━━━━━ Provided material
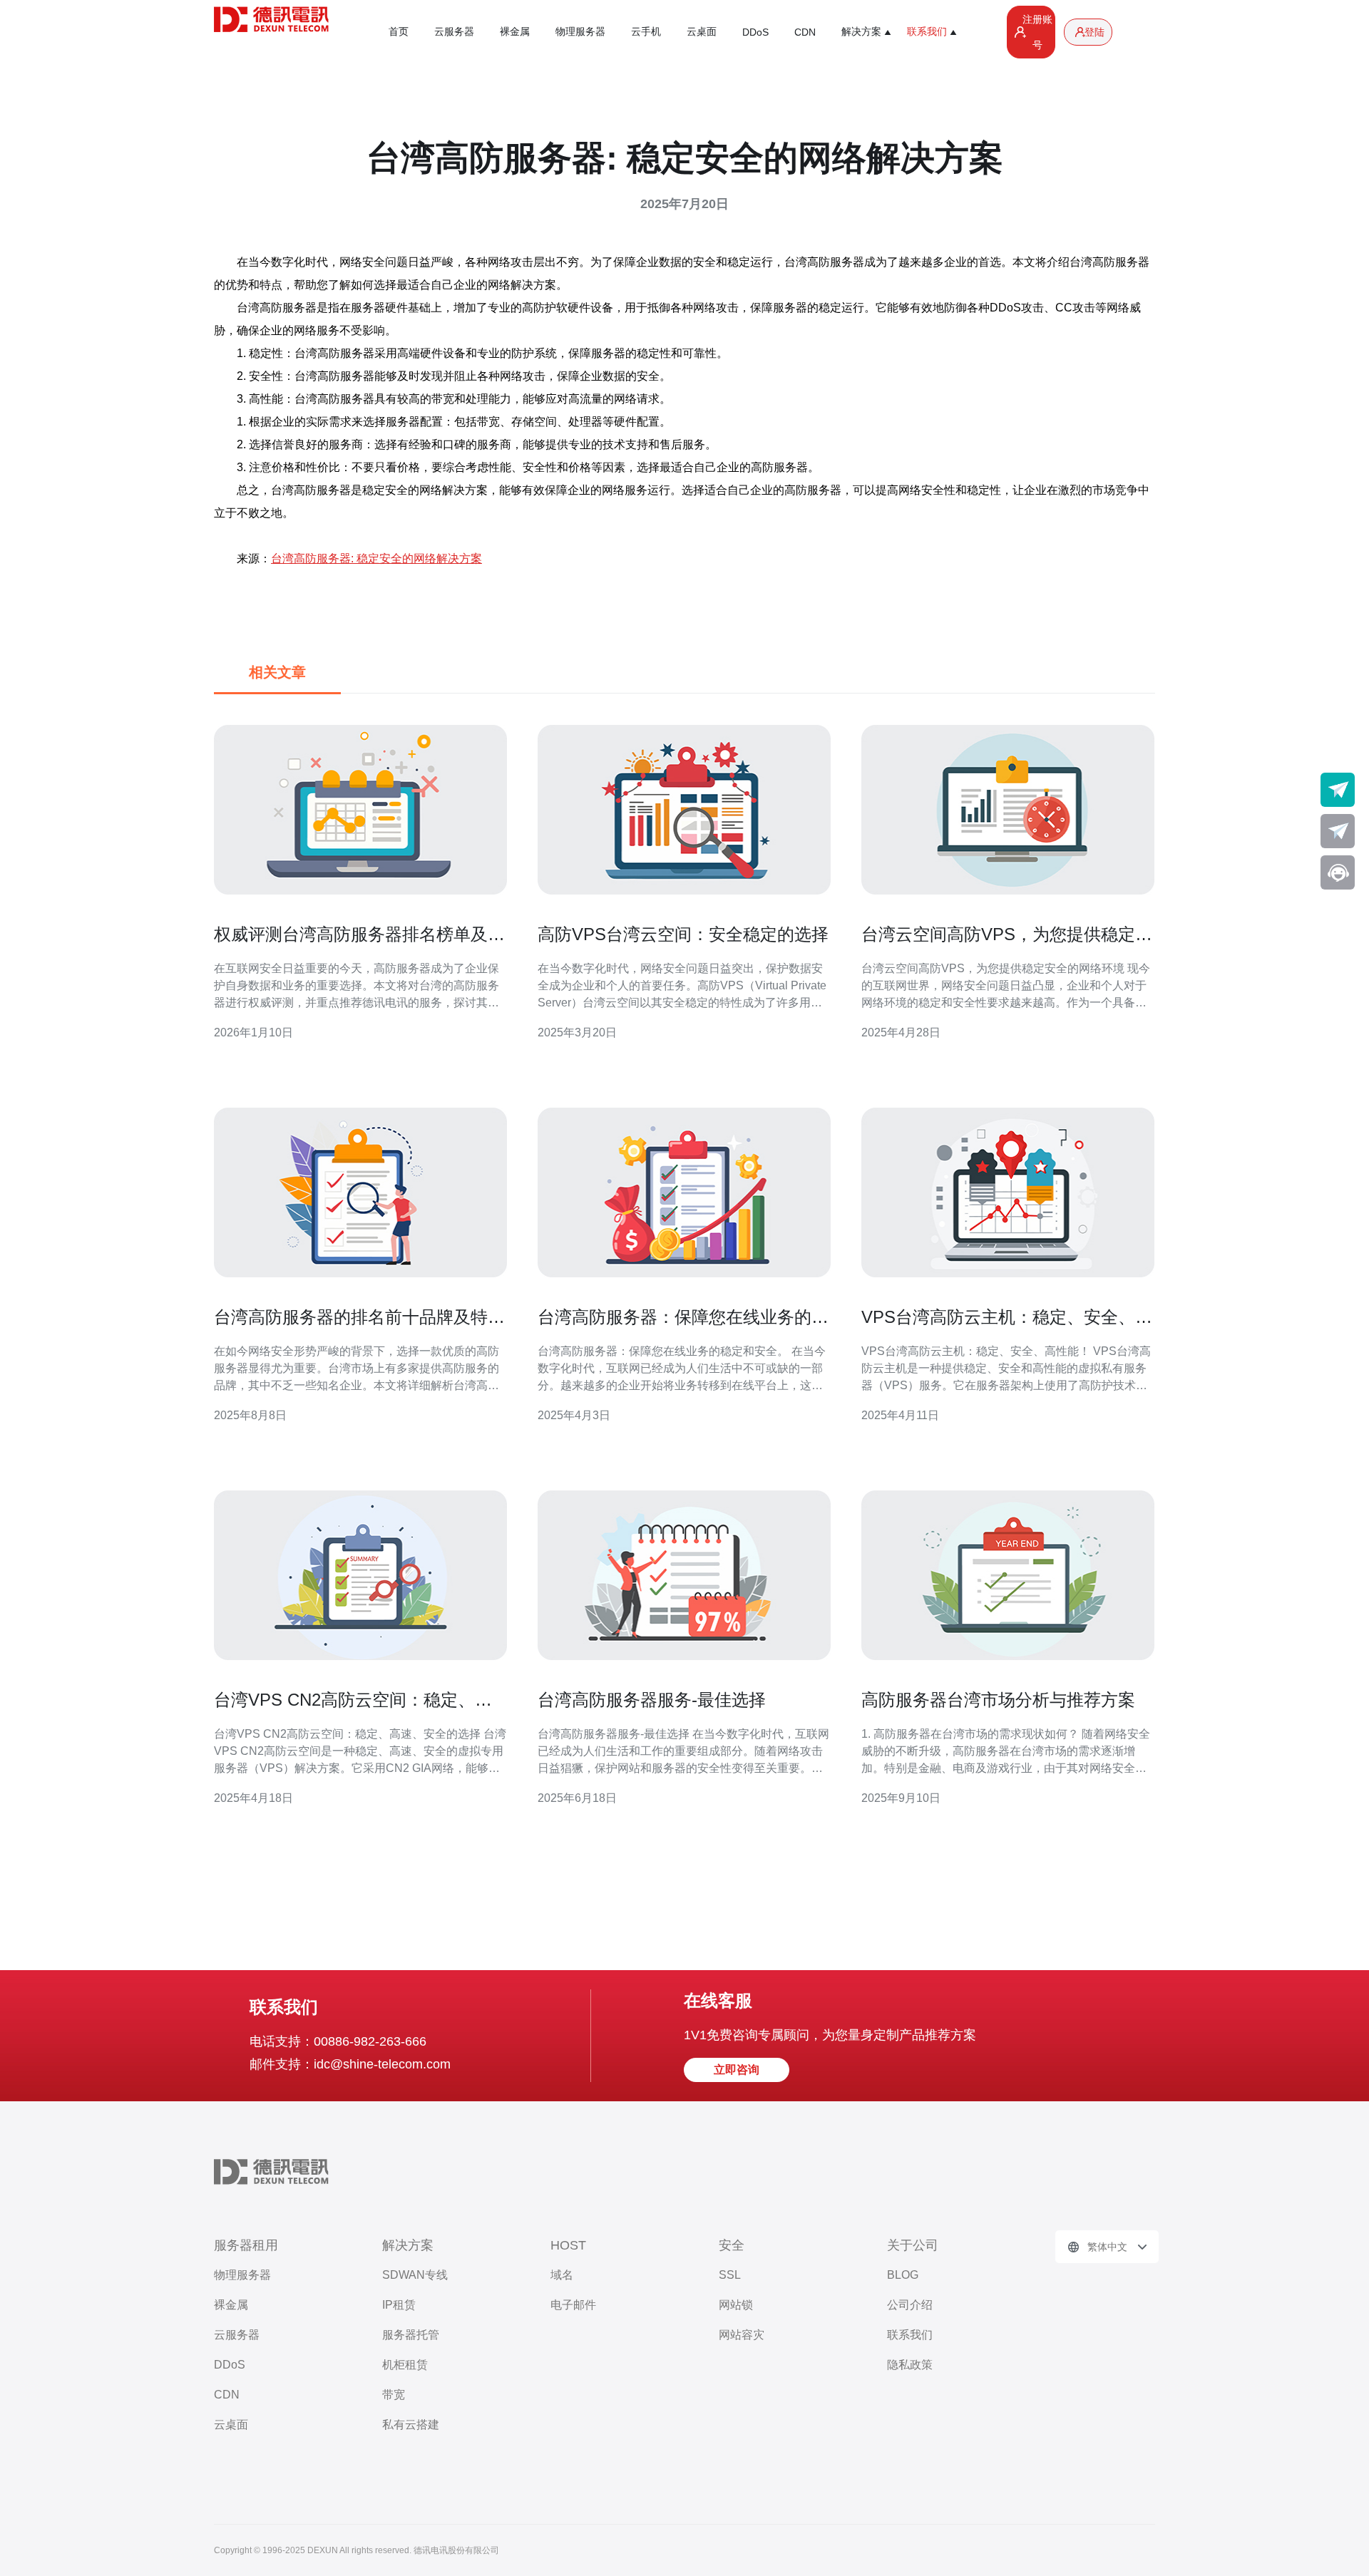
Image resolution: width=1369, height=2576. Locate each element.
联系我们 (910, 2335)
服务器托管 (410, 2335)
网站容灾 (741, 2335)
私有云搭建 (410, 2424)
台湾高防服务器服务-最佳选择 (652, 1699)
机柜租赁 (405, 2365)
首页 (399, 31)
━━━━━━━━━━
> **Problem statement**:
Word for word, reproduce all of the data, but keep out the pictures.

> **Result of this exercise**:
Image resolution: width=1369, height=2576. Locate each element.
联系我们 (910, 2335)
服务器托管 (410, 2335)
网站容灾 (741, 2335)
私有云搭建 (410, 2424)
台湾高防服务器服务-最佳选择 (652, 1699)
机柜租赁 (405, 2365)
首页 (399, 31)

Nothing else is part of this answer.